Gabe Newell, head of the innovative and successful game software-plus-gaming platform developer Steam, was interviewed at a recent shindig put on by Silicon Valley venture capital and technologist sponsors (is Valve in play?!).

Somehow, the world of app-gaming and smartphones-as-game-platforms haven’t torpedoed Valve’s growth and financial success. More cold water thrown on that unsophisticated theory. Meanwhile, Newell had some interesting concepts on the future of game distribution and design:

Everything we are doing is not going to matter in the future. … We think about knitting together a platform for productivity, which sounds kind of weird, but what we are interested in is bringing together a platform where people’s actions create value for other people when they play. That’s the reason we hired an economist.

We think the future is very different [from] successes we’ve had in the past. When you are playing a game, you are trying to think about creating value for other players, so the line between content player and creator is really fuzzy. We have a kid in Kansas making $150,000 a year making [virtual] hats. But that’s just a starting point.

Now, this is something Apple has figured out and it’s something Nintendo has figured out but is still in the early stages of implementing– users as content-creators and value-adders. I will have my review of “Nintendo Magic” up soon which goes into this a bit more but one of the most interesting takeaways I had was the fact that Iwata discussed empowering users themselves to create content and experiences with their hardware and software that would add infinite replayability to their games. This was part of their strategy for addressing the main challenge of game-making, which is that over time your game becomes stale and boring.

Related to this, Newell discussed creating open-platforms:

In order for innovation to happen, a bunch of things that aren’t happening on closed platforms need to occur. Valve wouldn’t exist today without the PC, or Epic, or Zynga, or Google. They all wouldn’t have existed without the openness of the platform. There’s a strong temptation to close the platform, because they look at what they can accomplish when they limit the competitors’ access to the platform, and they say ‘That’s really exciting.’

Part of creating an open platform means designing something that is easy to develop for. Nintendo struggled with this with the N64 and Gamecube, systems which were technologically sophisticated and powerful, but not easy to develop games for. Meanwhile, the Sony Playstation and Playstation 2 were relatively simple to develop for. The end result? Much wider software library on the Sony systems. And it is software desirability that drives hardware adoption.

Finally, the Wiimote and its new control scheme was central to the Wii’s success and Nintendo’s strategy to expand the gaming population and allow users to enjoy new experiences. The smartphone/iPad revolution has introduced the value of touchscreen control (which, by the way, the Nintendo DS adopted prior to the smartphone revolution) which has continued with the Nintendo 3DS and which is now coming to the Wii U with the touchscreen, tablet-style game controller to be packaged with the system.
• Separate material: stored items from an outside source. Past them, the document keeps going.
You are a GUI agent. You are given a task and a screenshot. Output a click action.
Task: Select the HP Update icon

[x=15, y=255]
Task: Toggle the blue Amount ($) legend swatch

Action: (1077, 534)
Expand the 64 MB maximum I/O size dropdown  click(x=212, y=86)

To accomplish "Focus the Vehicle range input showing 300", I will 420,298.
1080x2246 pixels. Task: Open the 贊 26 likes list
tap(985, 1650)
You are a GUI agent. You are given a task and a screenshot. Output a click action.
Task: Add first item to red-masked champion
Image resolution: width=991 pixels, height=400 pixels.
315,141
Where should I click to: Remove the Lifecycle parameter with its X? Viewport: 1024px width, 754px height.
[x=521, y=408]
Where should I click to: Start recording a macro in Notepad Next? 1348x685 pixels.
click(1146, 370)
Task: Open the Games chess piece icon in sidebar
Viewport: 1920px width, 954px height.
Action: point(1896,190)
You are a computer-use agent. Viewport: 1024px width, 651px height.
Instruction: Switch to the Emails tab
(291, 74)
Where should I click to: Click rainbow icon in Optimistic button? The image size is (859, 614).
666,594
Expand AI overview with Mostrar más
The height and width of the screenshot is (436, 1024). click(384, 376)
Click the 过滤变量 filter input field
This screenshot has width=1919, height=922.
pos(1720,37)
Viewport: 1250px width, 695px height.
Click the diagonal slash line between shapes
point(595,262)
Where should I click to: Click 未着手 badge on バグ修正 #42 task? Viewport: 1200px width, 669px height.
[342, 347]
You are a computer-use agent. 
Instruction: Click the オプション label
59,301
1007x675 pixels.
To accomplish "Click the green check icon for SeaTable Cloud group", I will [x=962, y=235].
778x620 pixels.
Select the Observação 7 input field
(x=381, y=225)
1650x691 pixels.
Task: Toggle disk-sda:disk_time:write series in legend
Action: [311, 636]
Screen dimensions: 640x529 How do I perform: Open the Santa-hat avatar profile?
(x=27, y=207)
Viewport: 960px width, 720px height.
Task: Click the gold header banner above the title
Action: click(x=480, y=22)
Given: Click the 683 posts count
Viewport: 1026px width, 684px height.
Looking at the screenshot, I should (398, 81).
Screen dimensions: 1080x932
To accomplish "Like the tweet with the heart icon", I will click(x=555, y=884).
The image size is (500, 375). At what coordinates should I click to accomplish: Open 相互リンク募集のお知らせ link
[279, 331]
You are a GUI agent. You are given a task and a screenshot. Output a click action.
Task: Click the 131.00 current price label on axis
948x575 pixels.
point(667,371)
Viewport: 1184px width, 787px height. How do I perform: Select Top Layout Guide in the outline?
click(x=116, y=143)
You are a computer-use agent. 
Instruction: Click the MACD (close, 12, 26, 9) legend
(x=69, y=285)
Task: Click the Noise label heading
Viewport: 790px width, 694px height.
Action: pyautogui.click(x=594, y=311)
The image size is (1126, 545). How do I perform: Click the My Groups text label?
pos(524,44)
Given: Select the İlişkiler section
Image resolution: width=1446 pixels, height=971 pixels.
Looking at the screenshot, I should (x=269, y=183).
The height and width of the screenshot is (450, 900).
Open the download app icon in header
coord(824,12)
But Newell actually thinks touch is a temporary control measure and that it’s “back to the future” when it comes to the next evolution, which he sees as being more motion control-oriented again:

We think touch is short-term. The mouse and keyboard were stable for 25 years, but I think touch will be stable for 10 years. Post-touch will be stable for a really long time, longer than 25 years.

Post touch, depending on how sci-fi you want to get, is a couple of different technologies combined together. The two problems are input and output. I haven’t had to do any presentations on this because I’m not a public company, so I don’t have any pretty slides.

There’s some crazy speculative stuff. This is super nerdy, and you can tease us years from now, but as it turns out, your tongue is one of the best mechanical systems to your brain, but it’s disconcerting to have the person sitting next you go blah, blah, blah, blah.

I don’t think tongue input will happen, but I do think we will have bands on our wrists, and you’ll be doing something with your hands, which are really expressive.

Was Nintendo ahead of its time? Will Nintendo “return to its roots” on this? Perhaps the design team is already thinking this way? They haven’t abandoned the Wiimote with the next-gen Wii U.

Personally, what Newell is saying makes sense to me. I think touch has been innovative, and for certain applications it is both clean, intuitive and as complicated as control need be. But it is not deep enough. You will not be playing Call of Duty or a modern shooter with touch alone. RPGs could be handled with touch but it would restrict some. A 3D platformer would be a boring disaster with touch. I don’t think critics of Nintendo (gamers and non-gamers alike) pay attention to details like this.